**EXPLORA EL MATERIAL**
[1] En el texto de lectura, ¿qué temperatura marcó el termómetro al ponérselo a la niña?
[2] Enumera todas las cifras de temperatura, de dosis y de frecuencia de toma que menciona el texto de lectura.

Se lo llevé, pero, al verla así, saqué de uno de los cajones de la cómoda el termómetro y, levantándola un poco para que reposase su cabeza entre mi brazo izquierdo y mi pecho, se lo puse en la axila derecha. Enseguida pitó: 37,8º C, cuando ella no solía pasar de treinta y seis y medio. No me extrañaba, pues, su comportamiento inhabitual e ilógico y que atribuí inmediatamente a ese ascenso de la fiebre.
Fui a la nevera y cogí el frasco con solución oral de ibuprofeno apto para niños. Reposaba en un estante, frío, desde hacía algo más de un mes, un día que la habíamos llevado al médico por lo mismo de hoy. En un pequeño vasito que contenía la caja del medicamento, eché la medida correspondiente a su edad, dos mililitros y medio, y se lo di a la niña. Sabía bien, le gustaba, y no puso ningún reparo para apurarlo hasta que no quedó ni gota, incluso con la lengua lamió la superficie interna del vaso para no dejar nada. Luego hice lo mismo con un jarabe, de cuyo nombre me olvidé, y que hacía compañía al ibuprofeno en el frigorífico. Cada ocho horas, había escrito mi hija en la pegatina exterior del frasco. Para que yo no me olvidara, claro.

**CONJUNTO DE DATOS**
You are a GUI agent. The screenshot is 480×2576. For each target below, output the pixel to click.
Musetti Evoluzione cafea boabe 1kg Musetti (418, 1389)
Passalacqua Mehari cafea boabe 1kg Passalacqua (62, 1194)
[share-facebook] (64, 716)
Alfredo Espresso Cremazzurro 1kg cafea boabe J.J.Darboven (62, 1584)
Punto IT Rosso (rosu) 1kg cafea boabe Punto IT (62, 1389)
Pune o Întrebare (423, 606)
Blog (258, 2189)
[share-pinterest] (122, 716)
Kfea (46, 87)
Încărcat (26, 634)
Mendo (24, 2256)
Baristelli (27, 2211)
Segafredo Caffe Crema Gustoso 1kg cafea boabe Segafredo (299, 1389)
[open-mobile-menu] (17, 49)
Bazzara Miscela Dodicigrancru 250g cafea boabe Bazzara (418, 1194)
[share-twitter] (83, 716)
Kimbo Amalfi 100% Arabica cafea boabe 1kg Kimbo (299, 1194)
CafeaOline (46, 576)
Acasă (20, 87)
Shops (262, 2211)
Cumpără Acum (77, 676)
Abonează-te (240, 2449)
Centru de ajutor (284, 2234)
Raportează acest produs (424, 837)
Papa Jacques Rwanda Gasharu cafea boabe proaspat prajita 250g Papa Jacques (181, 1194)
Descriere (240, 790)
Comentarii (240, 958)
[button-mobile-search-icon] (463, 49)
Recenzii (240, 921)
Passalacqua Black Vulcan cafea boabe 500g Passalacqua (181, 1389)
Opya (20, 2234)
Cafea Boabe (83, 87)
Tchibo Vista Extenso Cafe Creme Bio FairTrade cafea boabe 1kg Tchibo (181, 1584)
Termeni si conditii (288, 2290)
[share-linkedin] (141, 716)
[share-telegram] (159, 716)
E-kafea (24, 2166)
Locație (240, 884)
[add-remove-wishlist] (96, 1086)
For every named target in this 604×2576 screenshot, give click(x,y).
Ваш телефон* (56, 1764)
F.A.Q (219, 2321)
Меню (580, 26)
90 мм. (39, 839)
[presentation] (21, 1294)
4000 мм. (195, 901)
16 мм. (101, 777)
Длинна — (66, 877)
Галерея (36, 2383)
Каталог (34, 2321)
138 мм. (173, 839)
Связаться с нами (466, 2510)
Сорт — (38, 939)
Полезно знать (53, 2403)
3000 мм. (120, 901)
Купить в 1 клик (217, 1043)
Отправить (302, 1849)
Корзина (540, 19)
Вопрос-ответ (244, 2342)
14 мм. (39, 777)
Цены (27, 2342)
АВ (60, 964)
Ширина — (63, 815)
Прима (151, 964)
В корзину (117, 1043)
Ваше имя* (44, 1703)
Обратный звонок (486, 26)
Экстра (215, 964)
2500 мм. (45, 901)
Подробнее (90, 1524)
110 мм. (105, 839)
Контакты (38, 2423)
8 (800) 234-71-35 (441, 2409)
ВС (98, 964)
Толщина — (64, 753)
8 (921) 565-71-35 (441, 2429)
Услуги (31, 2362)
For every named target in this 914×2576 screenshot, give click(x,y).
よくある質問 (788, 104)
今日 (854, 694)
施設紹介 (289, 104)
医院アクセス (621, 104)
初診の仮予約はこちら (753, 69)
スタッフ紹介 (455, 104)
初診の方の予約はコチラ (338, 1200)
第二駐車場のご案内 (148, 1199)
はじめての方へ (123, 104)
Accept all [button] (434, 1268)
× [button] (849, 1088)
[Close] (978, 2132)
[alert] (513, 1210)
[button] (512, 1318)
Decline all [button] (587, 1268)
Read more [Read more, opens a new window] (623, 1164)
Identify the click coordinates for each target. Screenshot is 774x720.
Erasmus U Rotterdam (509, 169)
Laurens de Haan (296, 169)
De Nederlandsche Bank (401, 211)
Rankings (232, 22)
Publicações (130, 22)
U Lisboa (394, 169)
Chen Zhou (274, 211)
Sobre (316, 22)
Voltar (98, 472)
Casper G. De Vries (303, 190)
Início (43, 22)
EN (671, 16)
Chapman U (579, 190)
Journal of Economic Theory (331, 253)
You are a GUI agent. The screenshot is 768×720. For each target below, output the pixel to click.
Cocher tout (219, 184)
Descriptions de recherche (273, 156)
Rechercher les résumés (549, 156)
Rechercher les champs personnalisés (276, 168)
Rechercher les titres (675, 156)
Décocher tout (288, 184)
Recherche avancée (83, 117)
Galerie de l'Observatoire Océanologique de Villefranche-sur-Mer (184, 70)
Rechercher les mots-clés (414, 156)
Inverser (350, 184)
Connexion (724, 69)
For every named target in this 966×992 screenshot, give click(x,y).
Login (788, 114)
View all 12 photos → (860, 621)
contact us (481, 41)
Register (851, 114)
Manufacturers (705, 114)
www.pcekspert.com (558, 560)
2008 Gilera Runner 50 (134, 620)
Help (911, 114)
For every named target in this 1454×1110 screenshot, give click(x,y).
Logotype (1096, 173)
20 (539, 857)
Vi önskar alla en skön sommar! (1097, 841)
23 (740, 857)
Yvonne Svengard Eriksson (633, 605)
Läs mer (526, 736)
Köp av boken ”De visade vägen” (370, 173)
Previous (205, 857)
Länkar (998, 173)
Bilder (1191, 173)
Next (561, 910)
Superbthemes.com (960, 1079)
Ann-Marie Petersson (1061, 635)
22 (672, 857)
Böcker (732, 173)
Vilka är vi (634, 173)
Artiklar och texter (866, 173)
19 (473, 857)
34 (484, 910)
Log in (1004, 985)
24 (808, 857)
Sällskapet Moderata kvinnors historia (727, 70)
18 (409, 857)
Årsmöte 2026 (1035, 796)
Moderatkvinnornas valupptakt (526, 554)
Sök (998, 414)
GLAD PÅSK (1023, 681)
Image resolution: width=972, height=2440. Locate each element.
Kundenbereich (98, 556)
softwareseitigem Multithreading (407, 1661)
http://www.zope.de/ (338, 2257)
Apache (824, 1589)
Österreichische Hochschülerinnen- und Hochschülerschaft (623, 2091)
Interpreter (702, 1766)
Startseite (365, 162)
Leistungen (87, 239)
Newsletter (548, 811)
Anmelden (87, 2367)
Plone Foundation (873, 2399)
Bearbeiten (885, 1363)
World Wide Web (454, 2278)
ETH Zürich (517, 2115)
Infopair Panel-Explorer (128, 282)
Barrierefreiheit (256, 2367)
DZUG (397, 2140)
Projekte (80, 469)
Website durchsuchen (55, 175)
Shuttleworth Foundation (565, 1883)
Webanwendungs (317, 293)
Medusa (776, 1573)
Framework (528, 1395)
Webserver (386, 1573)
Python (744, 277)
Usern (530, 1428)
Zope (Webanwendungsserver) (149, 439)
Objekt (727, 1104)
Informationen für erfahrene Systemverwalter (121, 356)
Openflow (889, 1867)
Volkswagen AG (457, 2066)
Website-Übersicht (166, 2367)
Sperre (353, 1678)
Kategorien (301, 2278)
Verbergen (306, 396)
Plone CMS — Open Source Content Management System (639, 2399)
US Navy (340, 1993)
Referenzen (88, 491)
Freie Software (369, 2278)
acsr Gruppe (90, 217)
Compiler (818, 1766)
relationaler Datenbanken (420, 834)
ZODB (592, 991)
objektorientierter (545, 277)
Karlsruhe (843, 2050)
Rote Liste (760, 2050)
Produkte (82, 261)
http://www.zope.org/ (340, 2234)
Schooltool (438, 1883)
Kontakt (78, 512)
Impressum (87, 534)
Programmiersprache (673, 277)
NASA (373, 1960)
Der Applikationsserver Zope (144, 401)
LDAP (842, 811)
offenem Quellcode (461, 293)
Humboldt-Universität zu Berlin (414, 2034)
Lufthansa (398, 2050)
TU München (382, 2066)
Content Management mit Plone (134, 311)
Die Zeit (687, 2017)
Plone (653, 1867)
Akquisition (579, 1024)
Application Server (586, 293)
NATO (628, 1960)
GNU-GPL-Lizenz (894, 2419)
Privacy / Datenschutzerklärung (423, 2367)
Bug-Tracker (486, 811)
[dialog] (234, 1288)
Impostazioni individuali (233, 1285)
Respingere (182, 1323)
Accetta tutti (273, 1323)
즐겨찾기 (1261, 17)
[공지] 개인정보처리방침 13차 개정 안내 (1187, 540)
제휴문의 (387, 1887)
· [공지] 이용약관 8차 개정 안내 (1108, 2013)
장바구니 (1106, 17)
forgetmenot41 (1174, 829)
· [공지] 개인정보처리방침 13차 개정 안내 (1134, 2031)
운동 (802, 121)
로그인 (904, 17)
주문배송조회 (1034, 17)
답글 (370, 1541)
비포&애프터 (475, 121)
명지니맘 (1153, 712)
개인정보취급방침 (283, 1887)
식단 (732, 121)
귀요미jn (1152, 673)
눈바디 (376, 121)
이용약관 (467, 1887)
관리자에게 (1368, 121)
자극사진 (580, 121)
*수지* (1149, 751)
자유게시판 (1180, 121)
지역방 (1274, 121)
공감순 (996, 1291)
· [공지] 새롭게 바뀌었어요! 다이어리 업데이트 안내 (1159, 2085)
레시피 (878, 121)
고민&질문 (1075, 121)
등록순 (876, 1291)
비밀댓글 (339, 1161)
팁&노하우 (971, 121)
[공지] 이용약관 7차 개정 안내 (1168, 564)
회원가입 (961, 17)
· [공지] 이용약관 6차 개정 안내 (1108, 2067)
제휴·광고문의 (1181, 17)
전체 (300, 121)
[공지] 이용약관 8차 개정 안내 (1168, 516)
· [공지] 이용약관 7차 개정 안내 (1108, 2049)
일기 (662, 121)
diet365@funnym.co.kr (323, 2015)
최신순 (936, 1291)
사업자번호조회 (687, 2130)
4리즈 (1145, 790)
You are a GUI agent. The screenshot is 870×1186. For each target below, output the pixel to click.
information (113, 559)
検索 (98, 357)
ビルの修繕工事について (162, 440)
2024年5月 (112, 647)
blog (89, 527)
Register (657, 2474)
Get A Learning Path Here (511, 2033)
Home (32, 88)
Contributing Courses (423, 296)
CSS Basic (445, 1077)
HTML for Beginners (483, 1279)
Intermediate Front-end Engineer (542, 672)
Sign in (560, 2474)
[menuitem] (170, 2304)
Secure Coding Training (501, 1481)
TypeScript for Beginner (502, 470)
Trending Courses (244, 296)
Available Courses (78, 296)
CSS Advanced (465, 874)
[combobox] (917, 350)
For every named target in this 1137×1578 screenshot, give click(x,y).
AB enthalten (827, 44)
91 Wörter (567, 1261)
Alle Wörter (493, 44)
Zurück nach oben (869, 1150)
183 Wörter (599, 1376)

**RESPUESTAS**
[1] 37,8º C.

[2]
- 37,8º C
- treinta y seis y medio
- dos mililitros y medio
- cada ocho horas